Piranhas are omnivores, but they are better identified as flesh-eaters or opportunistic carnivores. While single piranha fish would eat only smaller fish, piranha schools can and will strike and swallow small mammals and larger fish. Some of the animals that often fall prey to schools of piranha are crustaceans, birds, amphibians, and lizards. They also attack land animals that venture into their innate habitat. They are the most effective and dynamic during the day. Smaller piranha fish hunt mostly at dawn, while larger piranha takes their fill in the evening or late afternoon.

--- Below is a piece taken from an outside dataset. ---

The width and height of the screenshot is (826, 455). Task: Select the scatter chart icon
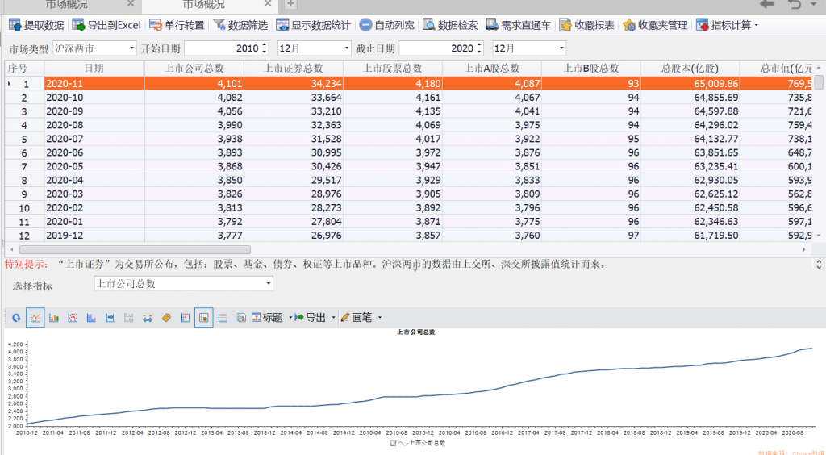tap(73, 318)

Aside from its almost mythological feeding behaviors, perhaps the reputation of the piranha has closely tied to its most prominent anatomical feature-the the razor-sharp teeth. The piranha has a large and strong lower jaw full of sharp teeth. The upper and lower jaws are outlined with an even row of teeth. When one is broken it is instantly replaced with new growth.

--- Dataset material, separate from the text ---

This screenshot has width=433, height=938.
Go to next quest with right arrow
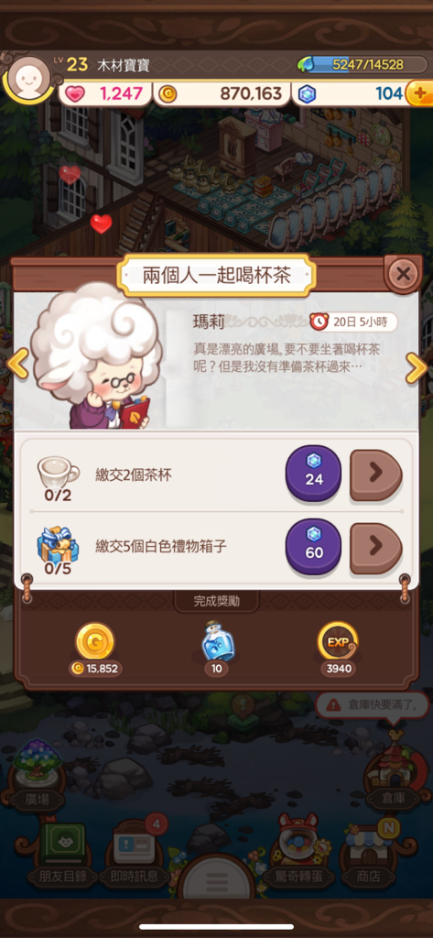416,367
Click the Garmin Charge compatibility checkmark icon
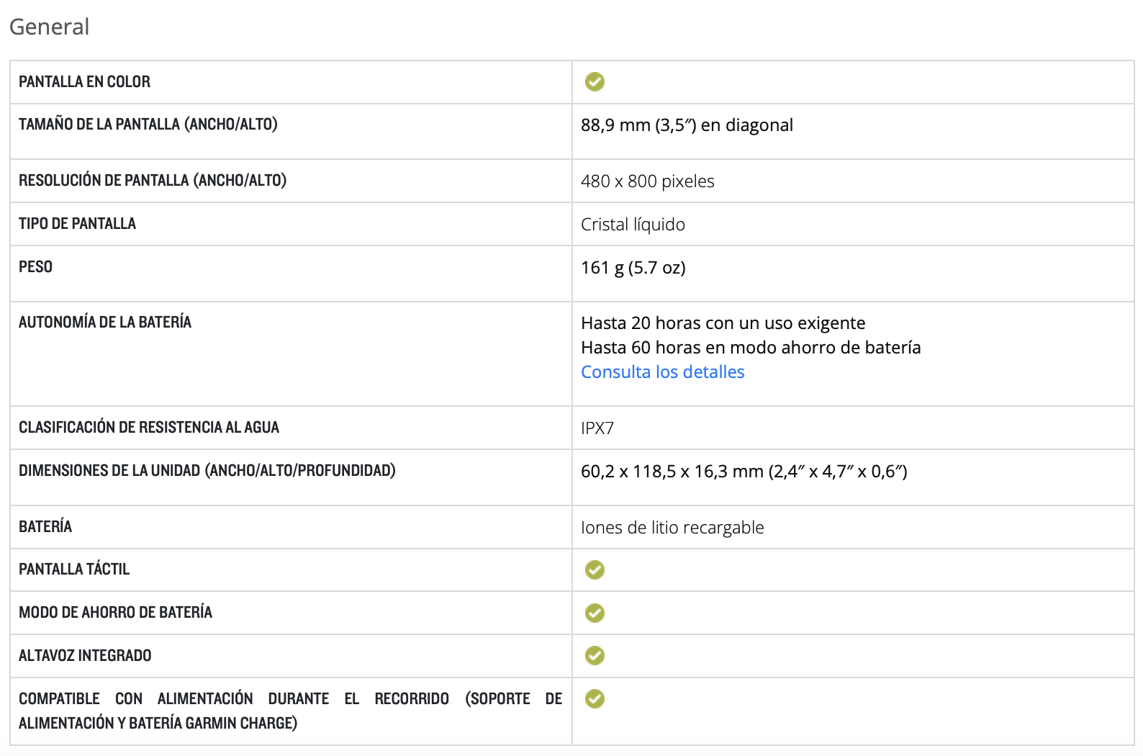 pyautogui.click(x=595, y=699)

Learning genuine piranha fish facts helps us understand better the fish known in Venezuela as the “caribe.” They lay their eggs in the lakes and rivers of the tropical rainforest. Their main breeding grounds are the lagoons. The female lay groups of eggs in nests dug in the sand in the shape of a bowl. The male fish then fertilizes the eggs. When piranhas are reproducing, the belly of the fish grows reddish in color, while the rest of the body grows lighter. Piranha breeding habits in the wild is somewhat similar to that of birds. When it is nesting season, the adult piranhas patrol their spawning territory in order to defend the eggs.
Piranha fish and humans
South American fishermen catch piranha fish and eat them. They are also a staple food product in local wet markets. Aside from food, the piranha is beneficial to humans as a source of powerful cutting tools. The upper and lower jaws of the fish with its sharp teeth are collected and used in pursuits that need shearing and puncturing. When pressed tightly, piranha teeth can also be used as a dangerous weapon. For the tourist trade, some locals dry the whole specimen under the sun and sell them to tourists as keepsake items.
Swimmers in freshwater rivers and lakes where piranhas are known to live have described being bitten or injured. Nevertheless, most of the bloody stories about marred body parts are false accounts. Locals would swim in waters that serve as a natural habitat for piranha and usually come out uninjured.